= David Steadman =

American ornithologist and paleontologist

David William Steadman is a paleontologist and ornithologist, and Curator Emeritus of ornithology at the Florida Museum of Natural History at the University of Florida.

His research has concentrated on the evolution, biogeography, conservation, and extinction of tropical birds, particularly in the islands of the Pacific Ocean. He has also authored over 180 scientific publications. Steadman trained at the University of Arizona as a student of Paul S. Martin, supported by a Predoctoral Fellowship from the Smithsonian Institution. He has conducted a number of digs at prehistoric sites and uncovered widescale extinctions caused by humans in the early stages of colonisation.
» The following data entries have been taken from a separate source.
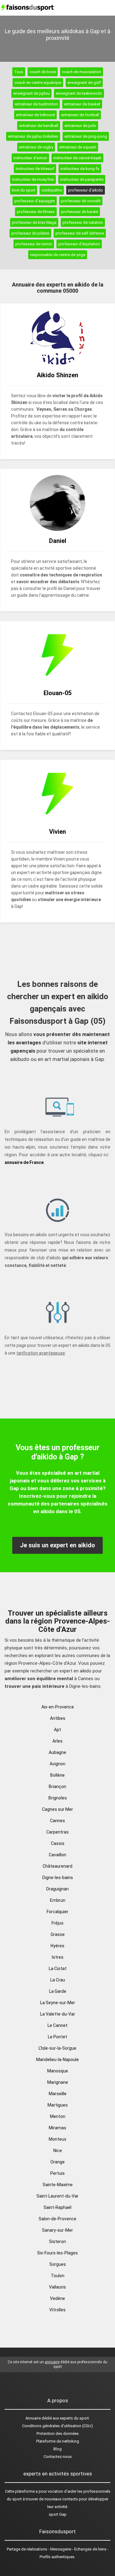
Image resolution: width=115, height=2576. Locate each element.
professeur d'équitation (79, 244)
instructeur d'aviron (30, 158)
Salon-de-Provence (57, 2218)
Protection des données (57, 2433)
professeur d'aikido (85, 190)
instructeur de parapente (81, 179)
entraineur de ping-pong (85, 136)
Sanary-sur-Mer (57, 2230)
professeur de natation (83, 222)
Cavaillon (57, 1854)
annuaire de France (24, 1162)
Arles (57, 1741)
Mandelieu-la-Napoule (57, 2059)
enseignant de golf (84, 82)
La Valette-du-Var (57, 2014)
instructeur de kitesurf (35, 168)
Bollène (57, 1775)
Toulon (57, 2275)
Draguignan (57, 1888)
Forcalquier (57, 1911)
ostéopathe (51, 190)
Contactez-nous (58, 2456)
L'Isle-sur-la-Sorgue (57, 2048)
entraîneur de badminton (36, 104)
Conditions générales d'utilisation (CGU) (57, 2426)
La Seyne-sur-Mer (57, 2002)
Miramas (57, 2127)
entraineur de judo (80, 125)
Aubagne (57, 1752)
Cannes (57, 1820)
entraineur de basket (82, 104)
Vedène (57, 2298)
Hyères (57, 1945)
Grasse (58, 1934)
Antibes (57, 1718)
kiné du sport (23, 190)
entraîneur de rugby (36, 147)
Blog (57, 2449)
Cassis (57, 1843)
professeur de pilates (30, 233)
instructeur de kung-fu (79, 168)
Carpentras (57, 1832)
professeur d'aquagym (34, 201)
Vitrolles (57, 2309)
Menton (57, 2116)
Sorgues (57, 2264)
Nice (57, 2150)
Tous (18, 71)
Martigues (58, 2105)
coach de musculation (81, 71)
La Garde (57, 1991)
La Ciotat (58, 1968)
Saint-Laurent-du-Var (57, 2196)
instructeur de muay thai (33, 179)
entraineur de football (80, 115)
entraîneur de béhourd (35, 115)
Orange (57, 2161)
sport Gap (58, 2514)
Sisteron (57, 2241)
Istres (57, 1957)
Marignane (57, 2082)
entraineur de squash (77, 147)
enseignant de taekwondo (79, 93)
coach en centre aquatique (37, 82)
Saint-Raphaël (57, 2207)
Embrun (57, 1900)
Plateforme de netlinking (57, 2441)
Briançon (57, 1786)
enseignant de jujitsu (31, 93)
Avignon (57, 1763)
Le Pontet (57, 2036)
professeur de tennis (33, 244)
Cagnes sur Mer (57, 1809)
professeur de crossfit (81, 201)
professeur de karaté (79, 211)
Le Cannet (57, 2025)
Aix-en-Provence (57, 1706)
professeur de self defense (80, 233)
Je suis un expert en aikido (57, 1545)
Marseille (58, 2093)
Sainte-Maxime (58, 2184)
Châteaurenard (57, 1866)
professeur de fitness (36, 211)
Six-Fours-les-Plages (57, 2252)
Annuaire (33, 2418)
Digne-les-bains (57, 1877)
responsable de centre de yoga (57, 254)
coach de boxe (42, 71)
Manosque (57, 2070)
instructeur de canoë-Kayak (77, 158)
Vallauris (57, 2287)
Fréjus (57, 1923)
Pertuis (57, 2173)
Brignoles (57, 1797)
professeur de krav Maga (34, 222)
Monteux (57, 2139)
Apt (57, 1729)
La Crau (57, 1979)
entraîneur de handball (38, 125)
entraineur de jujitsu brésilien (33, 136)
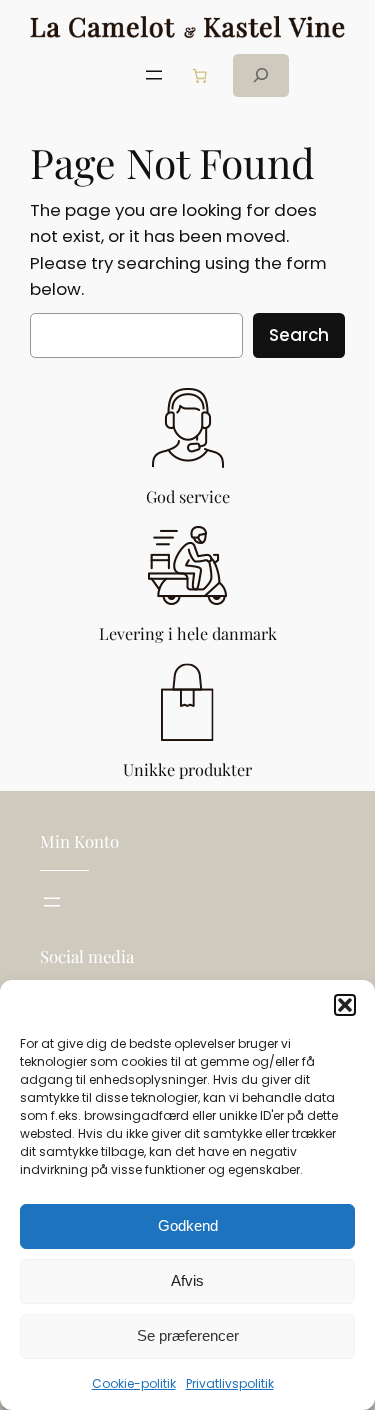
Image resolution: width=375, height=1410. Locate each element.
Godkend (188, 1225)
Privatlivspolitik (230, 1383)
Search (299, 335)
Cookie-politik (134, 1383)
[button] (345, 1005)
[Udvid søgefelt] (261, 75)
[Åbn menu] (154, 75)
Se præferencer (188, 1335)
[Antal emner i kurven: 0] (200, 75)
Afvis (187, 1280)
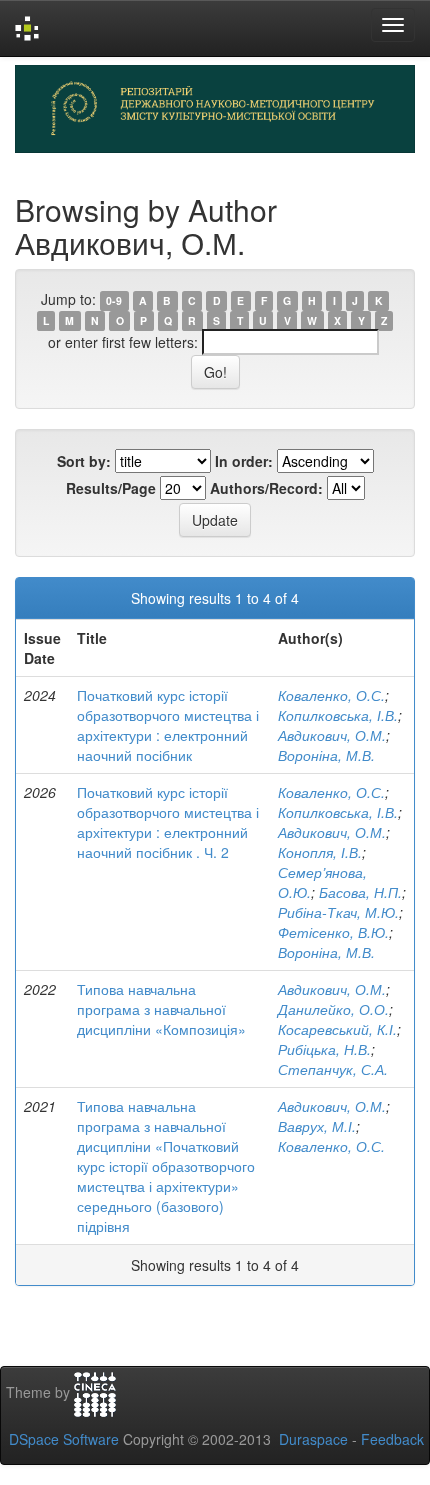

He has conducted several expeditions to the Galápagos Islands, and has described a number of extinct species of birds and more recently was involved in discovering that the Solomon Islands frogmouth is a species (instead of a subspecies of the marbled frogmouth, as formerly believed). He worked extensively on Easter Island, carrying out the first systematic excavations of the island in order to identify the plants and animals that once lived there.

==Education==
- Bachelor's degree in Biology from Edinboro State College in 1973.
- Master's degree in Zoology from the University of Florida in 1975.
- Doctorate in Geosciences from the University of Arizona in 1982.